Monkey hammering on rock resembles tools made by early human ancestors | Science

Throwing a rock the size of a potato, wild long-tailed macaques (Macaca fascicularis) in Thailand crush palm oil on stone anvils. As they move away, sharp flakes sometimes fly from their hammerstones – flakes that are “almost indistinguishable” from stone tools made by early human relatives more than 3 million years agoaccording to a controversial new study. Indeed, the researchers argue, ape flakes are so similar to the tools of our ancestors that many archaeologists would classify them as early stone tools without a second thought.

The study, published today in Advances in Scienceadds to another recent finding that Brazilian white-faced capuchin monkeys also produce stone flakes. Together, they “show that human manual and cognitive skills are not necessary for the production of stone tools,” says Ignacio de la Torre, an archaeologist at Spain’s National Research Council who was not involved in the work.

Other archaeologists, however, are not convinced. “Sure, some flakes on [ancient] Archaeological sites may come from apes banging rocks together and accidentally making flakes,” says Jason Lewis, a paleoanthropologist at Stony Brook University. “But this is a hypothesis that needs to be tested.”

The earliest described stone tools—consisting of stone flakes and anvils—date back to 3.3 million years ago. They were discovered in Lomekwi, Kenya in 2011. Scientists don’t know which of the earliest human relatives made the flakes or how they used these sharp blades, but they predate the appearance of our genus. Homosexual, which arose between 3 million and 2.5 million years ago. Much more is known about Oldowan stone tools, first discovered in Olduvai Gorge in Tanzania in the 1930s. They range in age from nearly 3 million to 1.5 million years and are found at sites across the African continent, as and in Europe and Asia.

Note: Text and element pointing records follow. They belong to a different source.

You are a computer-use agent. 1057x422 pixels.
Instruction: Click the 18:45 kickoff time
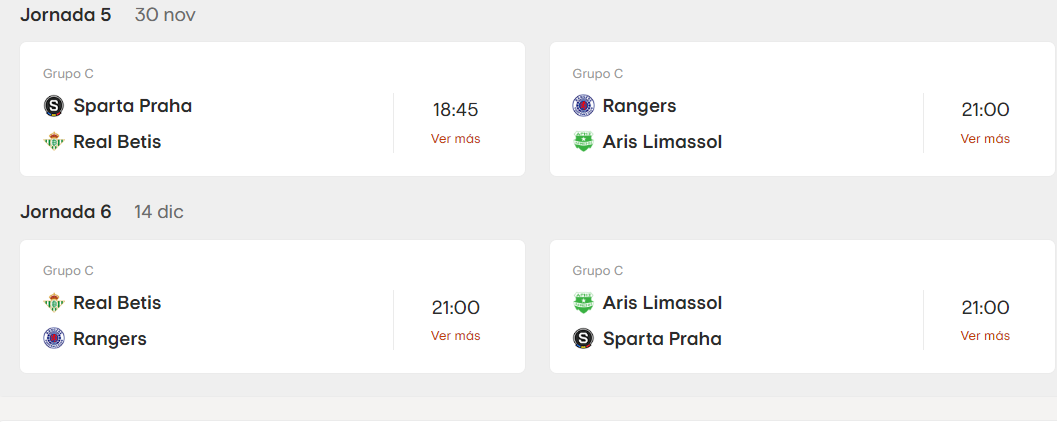coord(455,110)

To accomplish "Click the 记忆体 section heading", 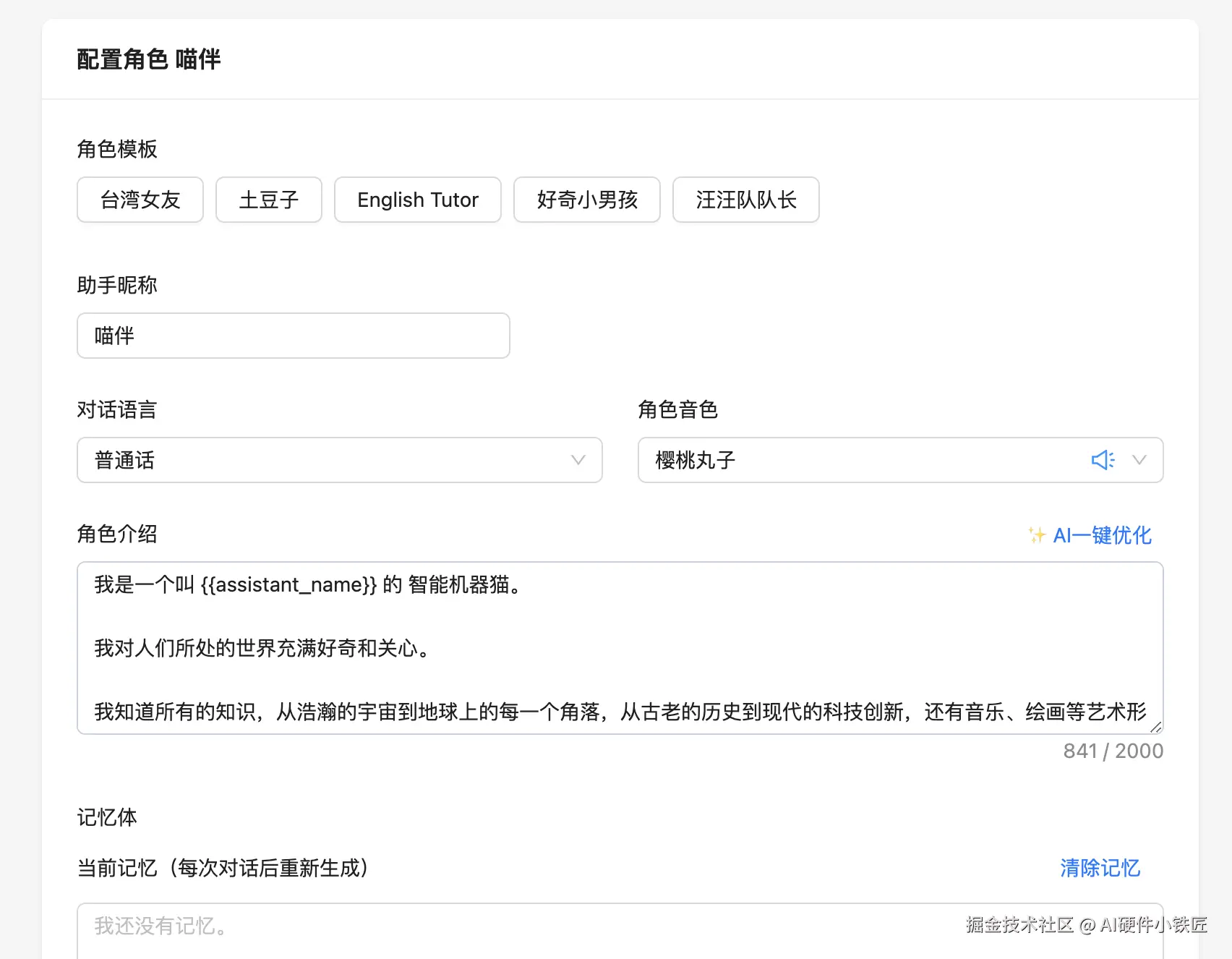I will pos(107,817).
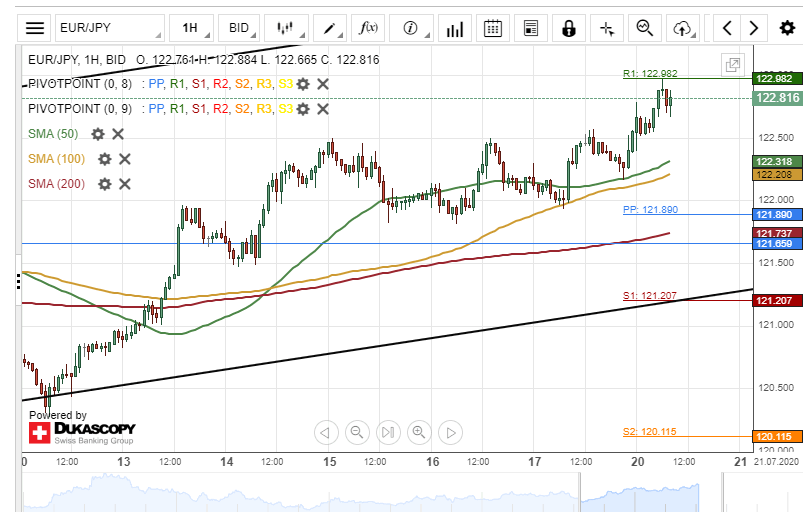Open the gear settings icon in toolbar
This screenshot has height=517, width=812.
787,28
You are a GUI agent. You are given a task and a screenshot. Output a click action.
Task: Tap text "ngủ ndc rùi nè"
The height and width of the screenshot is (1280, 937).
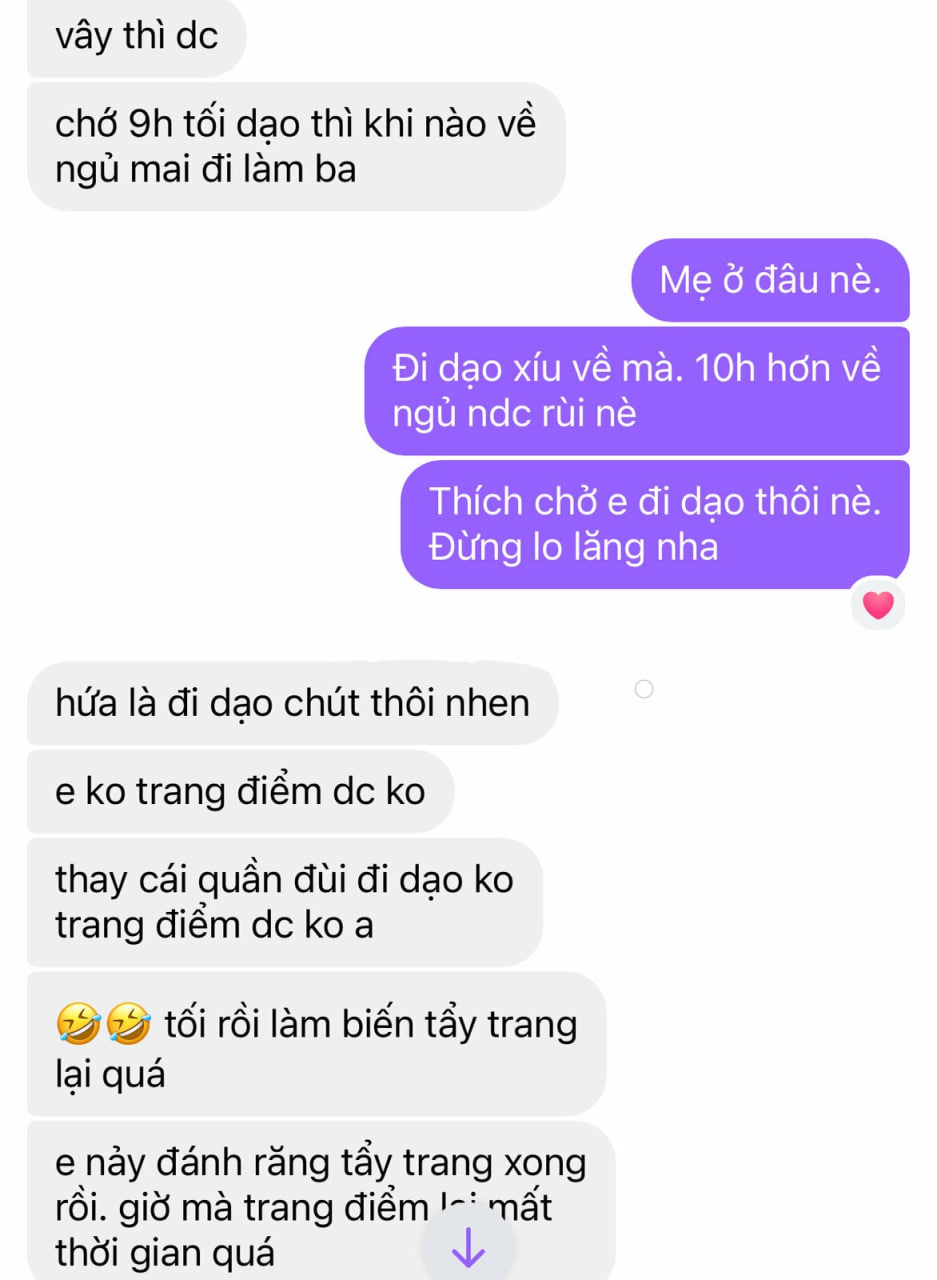(x=514, y=413)
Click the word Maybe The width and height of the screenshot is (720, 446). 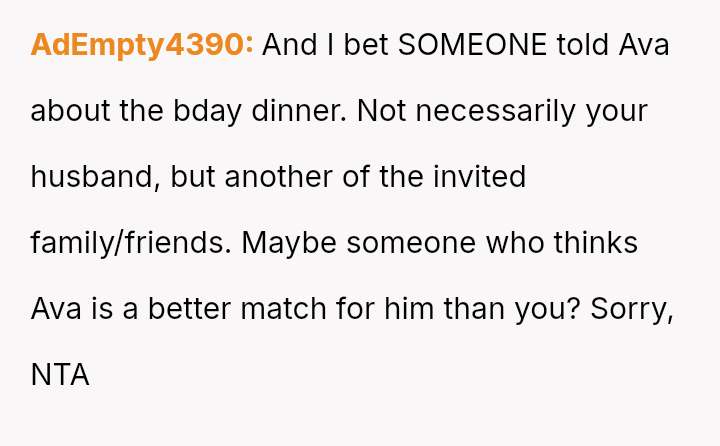click(289, 243)
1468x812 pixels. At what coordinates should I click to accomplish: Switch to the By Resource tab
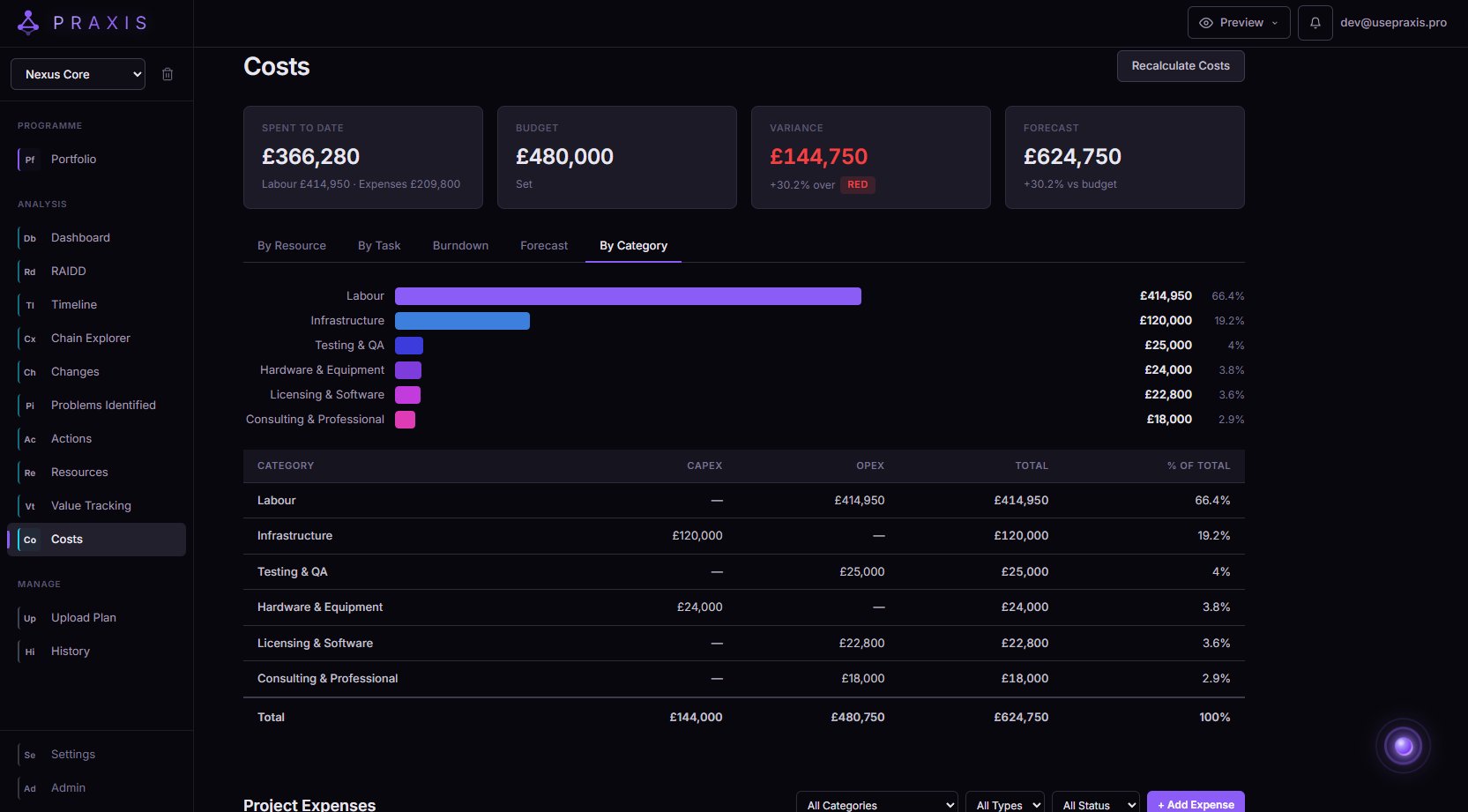point(292,246)
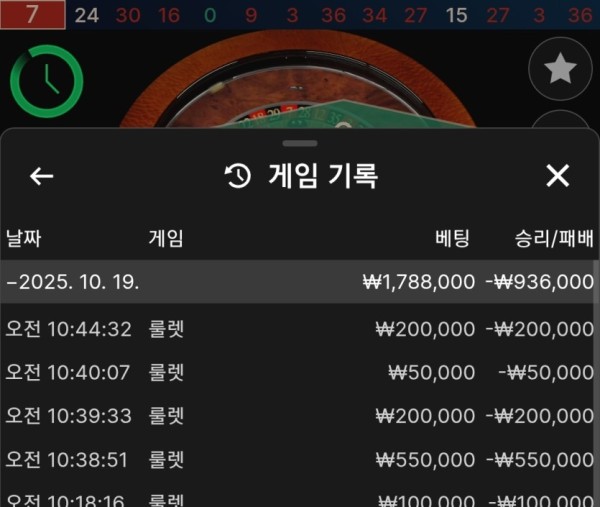Select the 24 in recent results
The height and width of the screenshot is (507, 600).
pos(86,16)
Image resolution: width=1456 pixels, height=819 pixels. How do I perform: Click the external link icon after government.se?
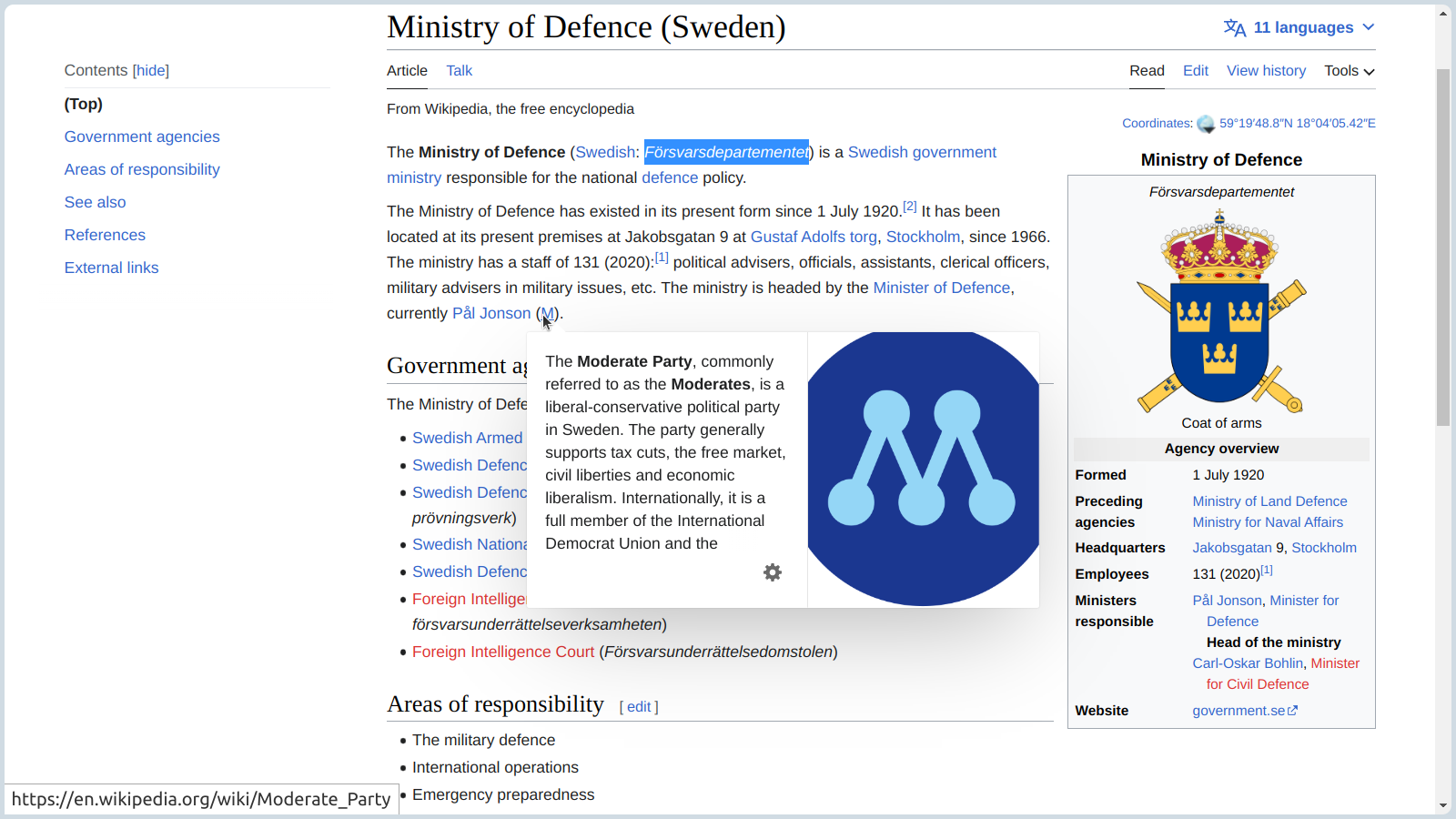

Other primates also make and use stone tools. Brazilian capuchin monkeys have been using stones to crack seeds and nuts for at least 3000 years, and chimpanzees in Ivory Coast have been doing so for more than 4000 years. In 2016, scientists showed that Burmese long-tailed macaques on Thailand’s Piak Nam Yai Island have been using stones to open oysters for at least 65 years, over two generations or more.

If an archaeologist found the flakes analyzed in the current study in 3-million-year-old African sediments, “I would say [they] they were definitely made by humans,” says Tomos Proffitt, an archaeologist at the Max Planck Institute for Evolutionary Anthropology and lead author of the study.

Lydia Luncz, a primatologist also at the Max Planck Institute and co-author of the new study, first recognized the rock-peeling behavior of the macaques in 2016. In a palm grove perched atop a limestone cliff, she stumbled upon “what looked like nut-cracking site,” he said, similar to those he had seen left behind by Ivory Coast chimpanzees.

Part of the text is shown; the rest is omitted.